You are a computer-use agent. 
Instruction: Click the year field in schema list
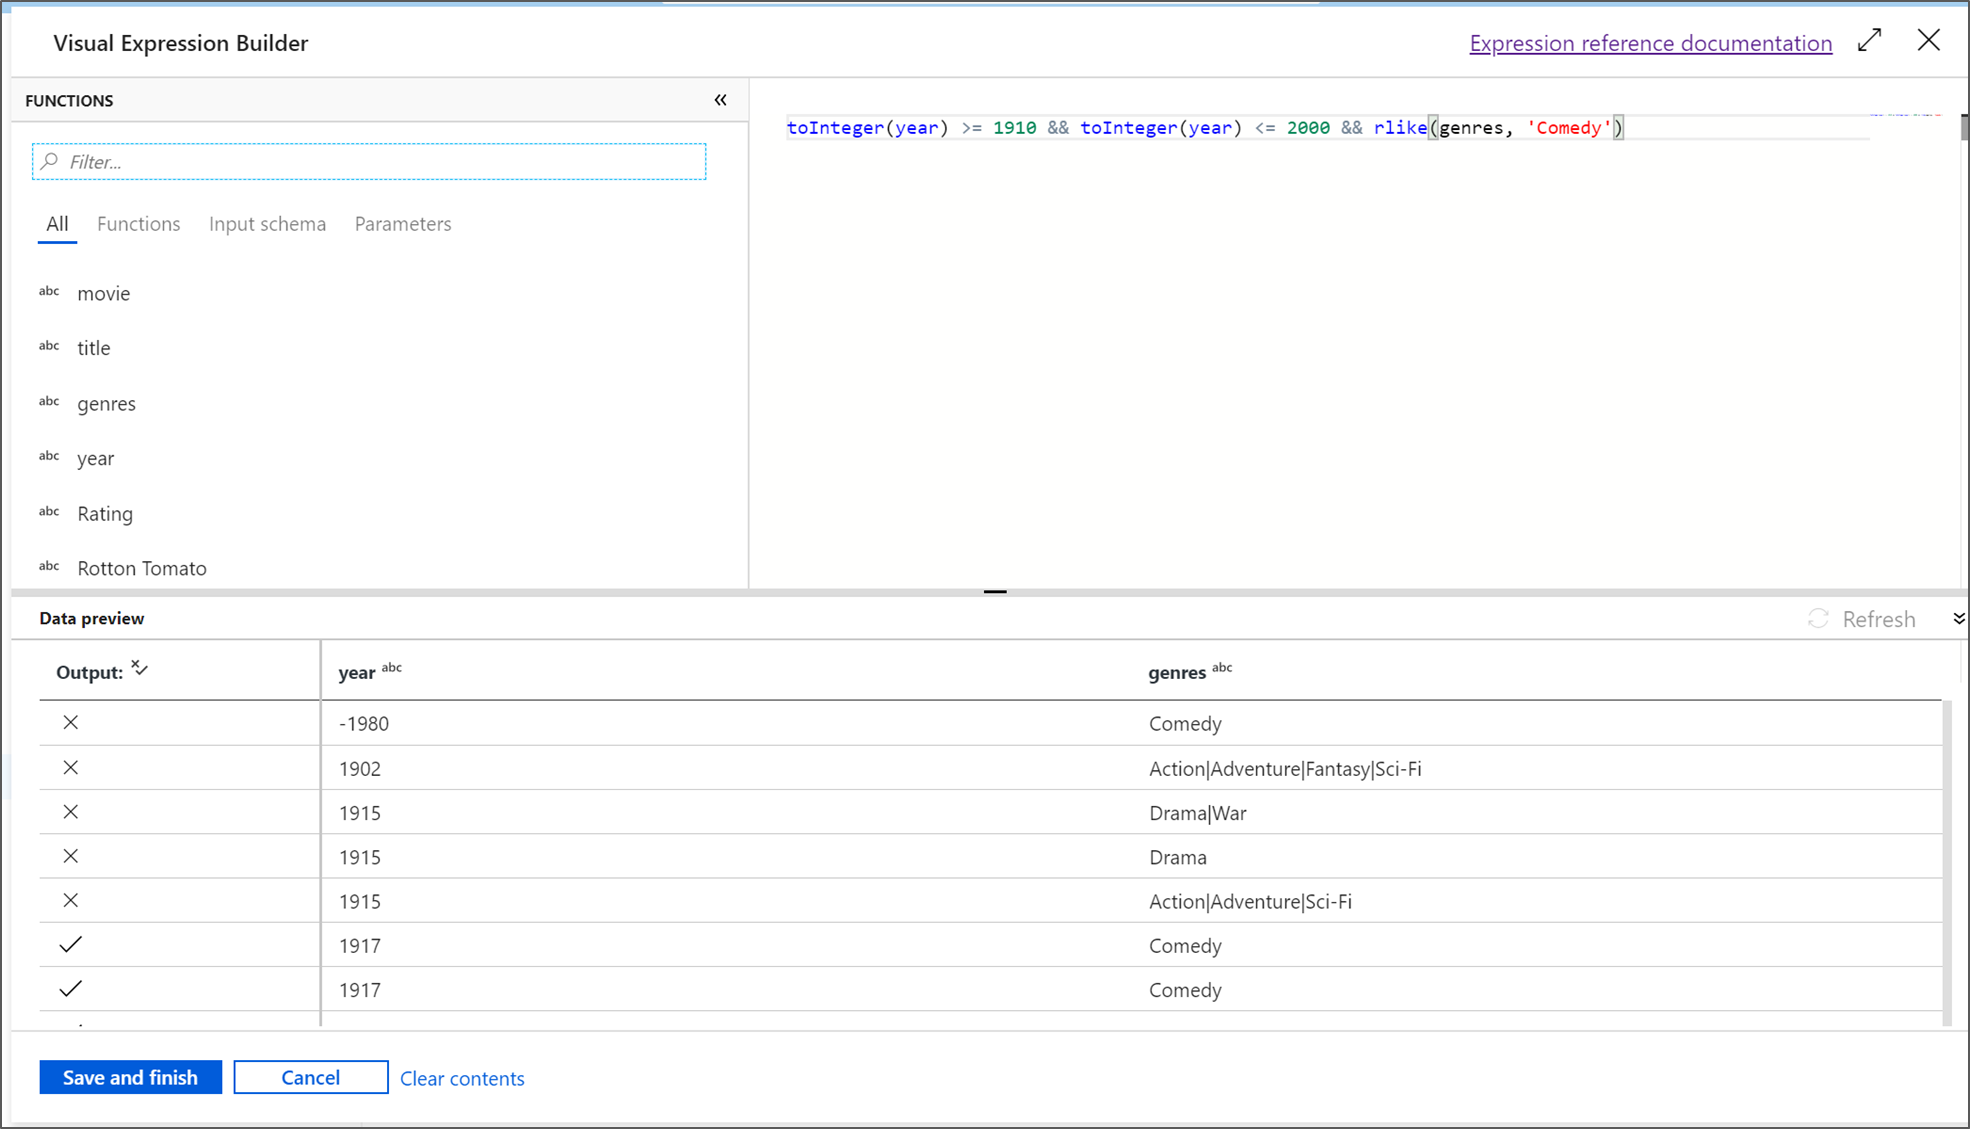click(x=93, y=458)
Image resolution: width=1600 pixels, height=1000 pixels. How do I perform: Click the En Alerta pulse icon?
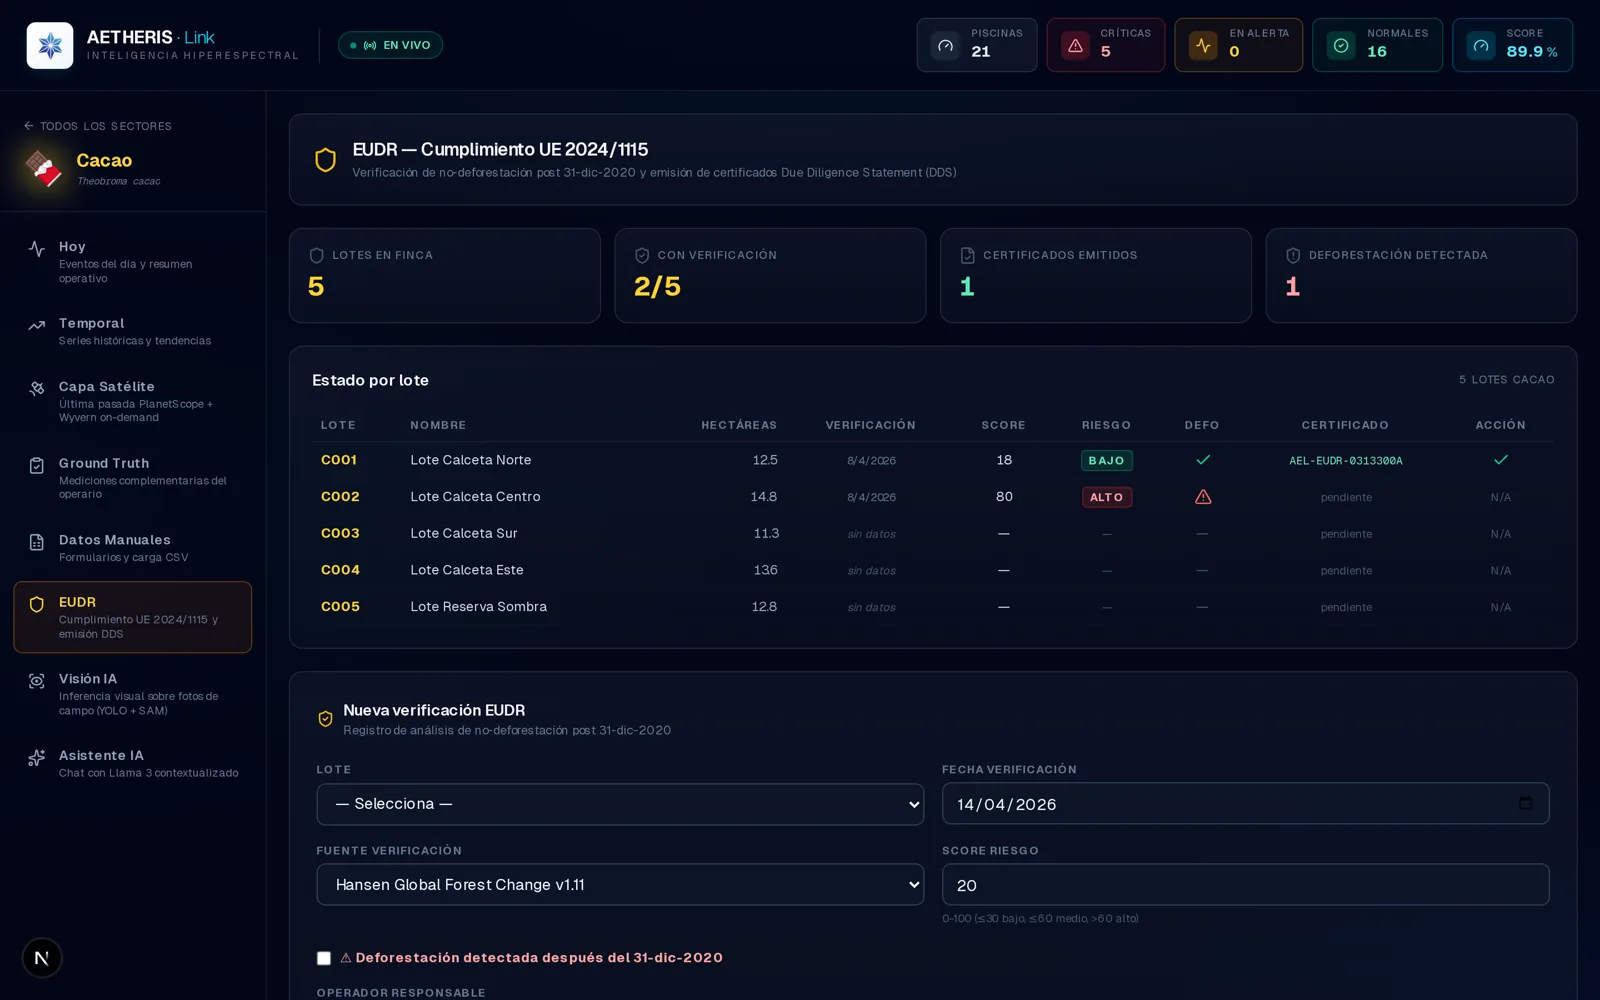tap(1203, 45)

● Exercise instructions
Rewrite every entry above, requests included, and shift each coordinate in the answers by -43. Leave the pictures out.

● The reply
You are a computer-use agent. 
Instruction: Click the year field in schema list
click(x=50, y=415)
Image resolution: width=1600 pixels, height=1000 pixels. How do I perform: Click the En Alerta pulse icon?
tap(1160, 2)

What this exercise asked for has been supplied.